I know it sounds silly but I really REALLY wanted to be able to tell the family at Christmas that I was prego and it seems that is quickly slipping away. I had this whole fantasy in my head of how it would go and how great it would have been. I know there is still hope as long as I ovulate sometime in the next few weeks but I guess I'm just feeling down about the whole thing.
post #31 of 384
shelsi, i'm right there with you (and my name is rachel, too!). no telling when the egg is going to drop, but every day that passes i realize that the chances of a great christmas reveal are dwindling.

in fact, i've already secretly started on plan B, the great valentine's day reveal!

i have never had unpredictable cycles. i mean, i've never had the perfect 28 days, but i can't remember a month of my life since i was 12 years old that i haven't had a period. so this whole 70 day cycle thing has thrown me for a loop. i'm trying to be more calm about it this time (i'm on cd26) than last and just trust that everything will come together at the right time.
post #32 of 384
Christy 1980, you don't owe me an apology at all. We all say stuff from time to time--I knew where you were coming from, I'm just one naked nerve ending over here right now. It's all good.
post #33 of 384
So, I had a margarita today to relax for our anniversary and very shortly after I started to get cramps....Do you think that the two are related?? Do you think it means anything??? I really hope my doctor has some answers for me on Wednesday because I am exhausted over my body refusing to work properly.
post #34 of 384
Fishie, not too sure. Still having issues with cramps myself, but not as badly as earlier today. I think a hot bath helped a little.

Here's to hoping for both our sakes that it's a little fertilized egg wiggling its way into the cozy linings of our wombs.

Clara
post #35 of 384
Please move me to Waiting for December. Dh is going to be out of town on cd 15-18 for me this month. I usually o on cd 16-17. Frustrating to "waste" a cycle, but nothing I can do about it.

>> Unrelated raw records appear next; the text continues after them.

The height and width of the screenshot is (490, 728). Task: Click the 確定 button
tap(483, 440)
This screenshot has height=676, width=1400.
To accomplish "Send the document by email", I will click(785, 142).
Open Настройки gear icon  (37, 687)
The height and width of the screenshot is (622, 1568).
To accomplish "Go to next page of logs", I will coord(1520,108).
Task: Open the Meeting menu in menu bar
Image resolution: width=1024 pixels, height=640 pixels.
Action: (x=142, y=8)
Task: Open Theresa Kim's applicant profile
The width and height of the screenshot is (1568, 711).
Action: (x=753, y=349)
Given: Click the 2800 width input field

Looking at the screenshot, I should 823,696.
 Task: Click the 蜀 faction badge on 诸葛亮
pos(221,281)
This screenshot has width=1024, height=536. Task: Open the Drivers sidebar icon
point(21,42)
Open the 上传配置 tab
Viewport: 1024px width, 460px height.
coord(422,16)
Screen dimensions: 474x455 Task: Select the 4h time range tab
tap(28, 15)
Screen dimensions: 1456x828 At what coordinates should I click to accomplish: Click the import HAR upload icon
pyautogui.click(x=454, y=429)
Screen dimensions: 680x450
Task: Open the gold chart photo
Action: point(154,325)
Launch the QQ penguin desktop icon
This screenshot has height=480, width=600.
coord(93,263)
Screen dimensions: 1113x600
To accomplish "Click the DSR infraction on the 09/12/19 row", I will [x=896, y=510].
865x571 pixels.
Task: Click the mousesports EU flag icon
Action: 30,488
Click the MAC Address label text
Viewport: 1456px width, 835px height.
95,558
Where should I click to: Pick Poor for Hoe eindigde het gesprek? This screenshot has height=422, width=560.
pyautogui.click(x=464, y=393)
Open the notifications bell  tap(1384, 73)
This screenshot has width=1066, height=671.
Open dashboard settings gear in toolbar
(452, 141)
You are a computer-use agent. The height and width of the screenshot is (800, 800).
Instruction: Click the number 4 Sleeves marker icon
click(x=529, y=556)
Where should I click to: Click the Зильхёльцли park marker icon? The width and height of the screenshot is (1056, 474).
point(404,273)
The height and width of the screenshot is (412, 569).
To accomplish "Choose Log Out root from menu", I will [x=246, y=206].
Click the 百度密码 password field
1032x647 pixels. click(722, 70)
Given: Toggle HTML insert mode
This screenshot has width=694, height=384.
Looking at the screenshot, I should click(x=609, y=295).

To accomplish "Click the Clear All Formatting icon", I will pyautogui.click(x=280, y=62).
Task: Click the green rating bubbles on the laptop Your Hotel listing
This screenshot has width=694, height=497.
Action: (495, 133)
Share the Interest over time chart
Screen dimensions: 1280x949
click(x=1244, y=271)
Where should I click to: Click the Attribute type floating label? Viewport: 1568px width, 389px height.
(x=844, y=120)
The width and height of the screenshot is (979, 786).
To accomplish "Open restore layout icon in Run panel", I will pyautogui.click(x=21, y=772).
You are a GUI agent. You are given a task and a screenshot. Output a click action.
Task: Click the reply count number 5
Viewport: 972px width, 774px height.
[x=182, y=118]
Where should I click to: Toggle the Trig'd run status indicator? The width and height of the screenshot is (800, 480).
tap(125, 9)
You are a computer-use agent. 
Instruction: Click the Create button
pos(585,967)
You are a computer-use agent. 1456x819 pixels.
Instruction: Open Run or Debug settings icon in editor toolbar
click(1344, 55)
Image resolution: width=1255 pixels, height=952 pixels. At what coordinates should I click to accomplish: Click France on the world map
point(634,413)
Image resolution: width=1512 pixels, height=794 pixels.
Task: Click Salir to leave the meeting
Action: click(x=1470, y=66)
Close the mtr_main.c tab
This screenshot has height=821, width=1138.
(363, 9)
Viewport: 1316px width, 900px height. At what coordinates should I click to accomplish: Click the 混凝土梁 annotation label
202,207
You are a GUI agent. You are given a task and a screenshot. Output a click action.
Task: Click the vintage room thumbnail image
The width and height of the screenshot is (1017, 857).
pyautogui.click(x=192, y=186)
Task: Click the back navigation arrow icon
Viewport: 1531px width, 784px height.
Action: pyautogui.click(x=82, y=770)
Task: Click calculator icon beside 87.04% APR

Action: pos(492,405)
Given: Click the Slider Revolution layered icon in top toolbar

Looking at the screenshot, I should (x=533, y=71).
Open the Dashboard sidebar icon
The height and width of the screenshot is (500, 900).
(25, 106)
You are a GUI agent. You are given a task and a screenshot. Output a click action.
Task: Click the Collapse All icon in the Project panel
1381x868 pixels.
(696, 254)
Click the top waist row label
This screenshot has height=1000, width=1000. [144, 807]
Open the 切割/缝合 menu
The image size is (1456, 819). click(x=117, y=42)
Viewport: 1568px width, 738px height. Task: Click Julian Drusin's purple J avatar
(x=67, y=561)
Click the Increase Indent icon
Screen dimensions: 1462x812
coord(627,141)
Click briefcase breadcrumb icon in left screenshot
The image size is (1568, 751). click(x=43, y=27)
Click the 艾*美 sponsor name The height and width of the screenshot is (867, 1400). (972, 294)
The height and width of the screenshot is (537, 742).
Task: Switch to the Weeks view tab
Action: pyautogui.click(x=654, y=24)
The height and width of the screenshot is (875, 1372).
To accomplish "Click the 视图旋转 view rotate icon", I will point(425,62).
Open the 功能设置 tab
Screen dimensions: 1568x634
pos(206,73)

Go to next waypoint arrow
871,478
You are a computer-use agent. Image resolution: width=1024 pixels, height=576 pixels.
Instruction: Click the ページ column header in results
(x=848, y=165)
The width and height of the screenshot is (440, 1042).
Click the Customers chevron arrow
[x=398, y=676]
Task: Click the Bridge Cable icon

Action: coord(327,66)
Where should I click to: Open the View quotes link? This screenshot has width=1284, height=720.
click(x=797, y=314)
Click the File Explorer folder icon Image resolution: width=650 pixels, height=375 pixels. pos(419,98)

And in other news, I got my first stupid comment about ttc today. A friend came up to me at church today and told me that I looked like I had lost weight. As I was smiling and thanking her, another "friend" - the mom of one of my babysitters- came up and said "Well, you'll have to loose weight before you get pregnant. Loose some weight and that's when it will happen." : Seriously, why do people say things like that? What could possibly make that a socially acceptable thing to say?
post #36 of 384
Oh Stacymom--- So sorry about the rude people....looks like we've all got one.
post #37 of 384
Thread Starter 
Changes made to here!

all around today!! I think we've all had some kind of crazy remarks from others about TTC the past week or so!!! This is why TCOYF should be in high school libraries and used as a sex-ed textbook, instead of teaching girls that "it only takes 1 sperm and you'll get pg the 1st time you do it!!" That just sets us all up for failure when we WANT to get pg.
post #38 of 384
subbing... nothing new here, just waiting to poas (next weekend) if AF doesn't show. :
post #39 of 384
my parents took us out for dinner and boy was it YUMMY!!!!!!
post #40 of 384

Thought I should add...

My nipples feel like I have razor blades in my bra!!!!! The ONLY time I ever remember them hurting like this is if I have underdressed for cold weather....it was 85 today!! AAAAAHHHHHH....good thing doc isnt doing an exam, ouch!